Capital Structure Decisions and Accounting Policy Selection Relationships
Keywords:
capital structure, accounting policy, strategic interdependence, agent-based modeling, financial strategy, simultaneous optimizationAbstract
This research investigates the underexplored bidirectional causality between capital
structure decisions and accounting policy selection, moving beyond the traditional unidirectional frameworks that dominate corporate finance literature. We propose a novel
methodological approach by integrating agent-based modeling with historical corporate
data analysis to simulate how firms simultaneously optimize financing strategies and
accounting choices under conditions of market uncertainty and regulatory constraints.
Our model treats accounting policy not merely as a reporting outcome but as a strategic variable that actively shapes and is shaped by leverage targets, debt covenants, and
equity market perceptions. The study formulates three unconventional research questions: (1) How do firms dynamically co-adapt capital structure and accounting policies
in response to evolving market conditions? (2) What strategic equilibria emerge when
accounting flexibility is explicitly modeled as a component of financial strategy? (3)
How do information asymmetries between managers and capital providers create feedback loops between reporting choices and financing decisions? We develop a multi-agent
simulation framework where heterogeneous firms interact within a simulated capital
market, making simultaneous decisions about debt-equity mixes and accounting policy
selections from permissible alternatives. The model incorporates learning mechanisms
where firms adjust strategies based on observed outcomes of peer entities. Our analysis of simulated data reveals several counterintuitive findings: firms often converge
toward suboptimal capital structures when accounting policy selection is treated as
exogenous rather than endogenous; moderate accounting conservatism correlates with
more stable leverage ratios during market downturns; and strategic complementarities
exist between certain accounting methods and specific financing instruments that are
overlooked in conventional models.
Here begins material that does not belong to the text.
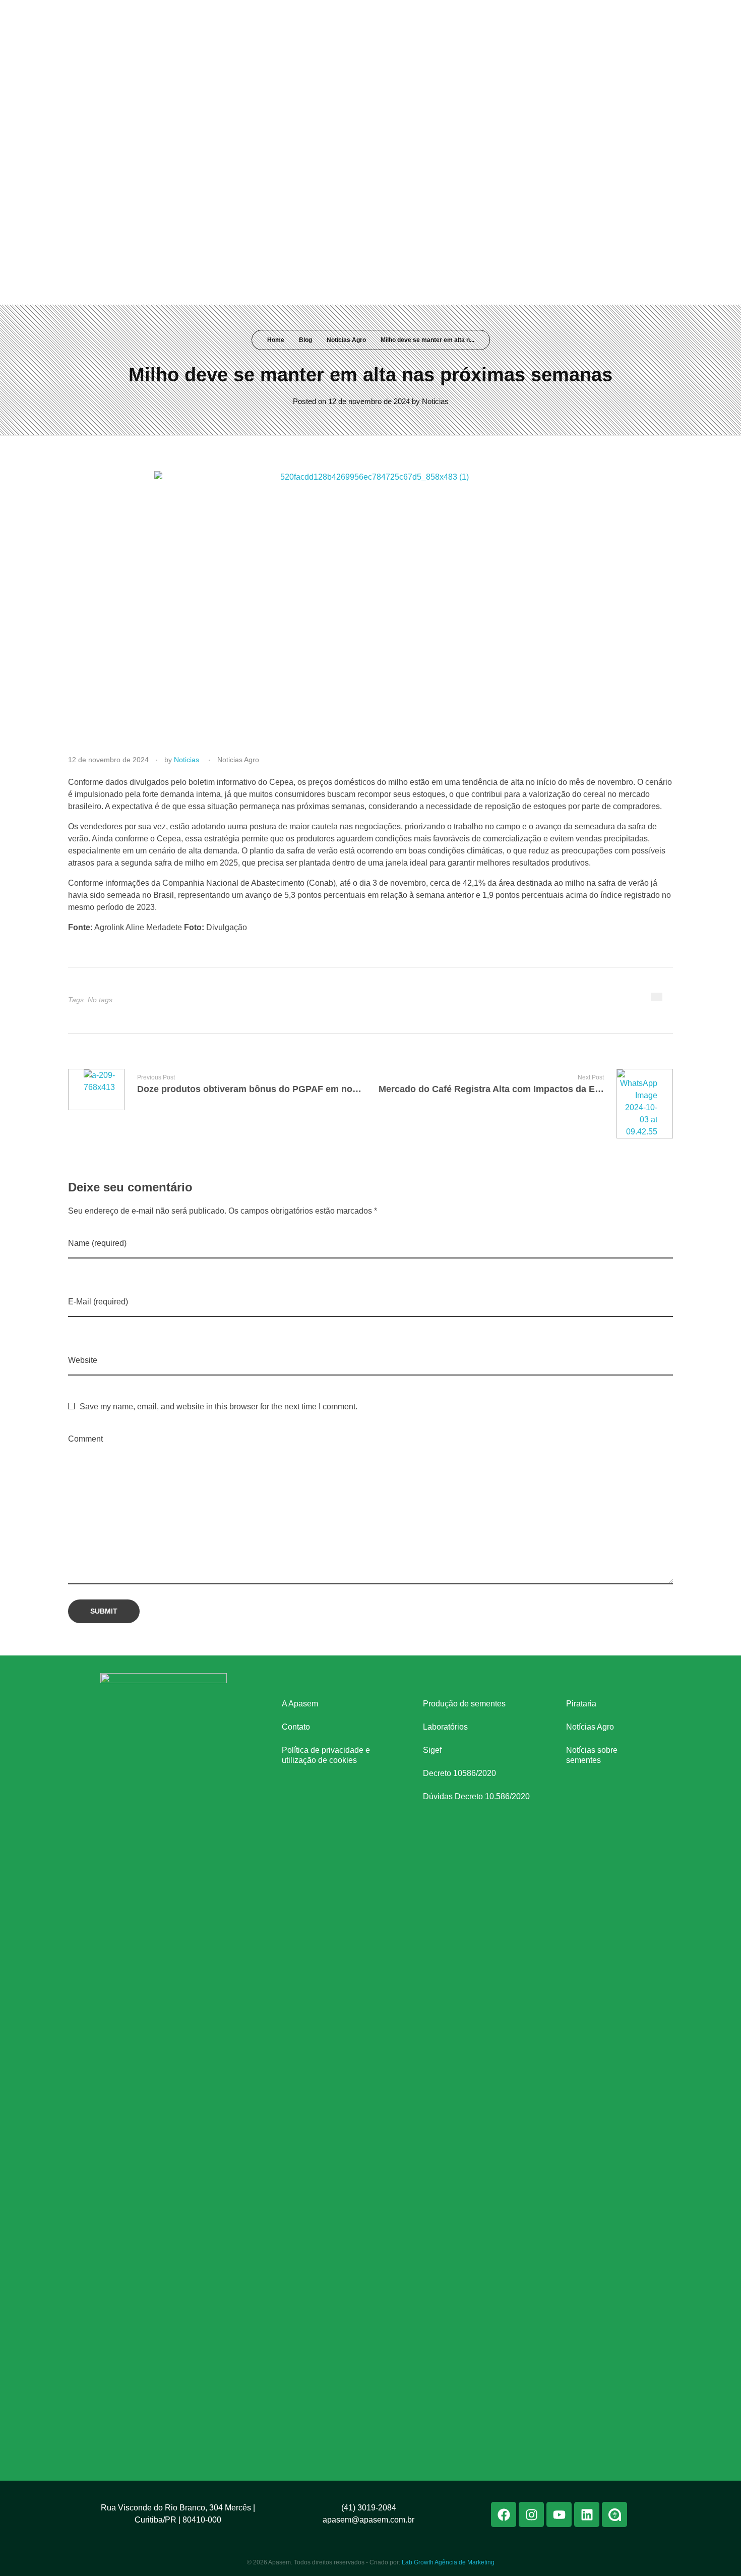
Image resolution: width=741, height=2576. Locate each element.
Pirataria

The results demonstrate that treating accounting policy as an integrated component of capital structure strategy leads to different
normative prescriptions than traditional sequential models. This research contributes
original insights by reframing the relationship between financing and reporting decisions as a simultaneous optimization problem, offering a more holistic understanding of
corporate financial strategy formulation. The findings have implications for financial
regulation, corporate governance, and the design of managerial incentive systems that
recognize the interconnected nature of these fundamental business decisions.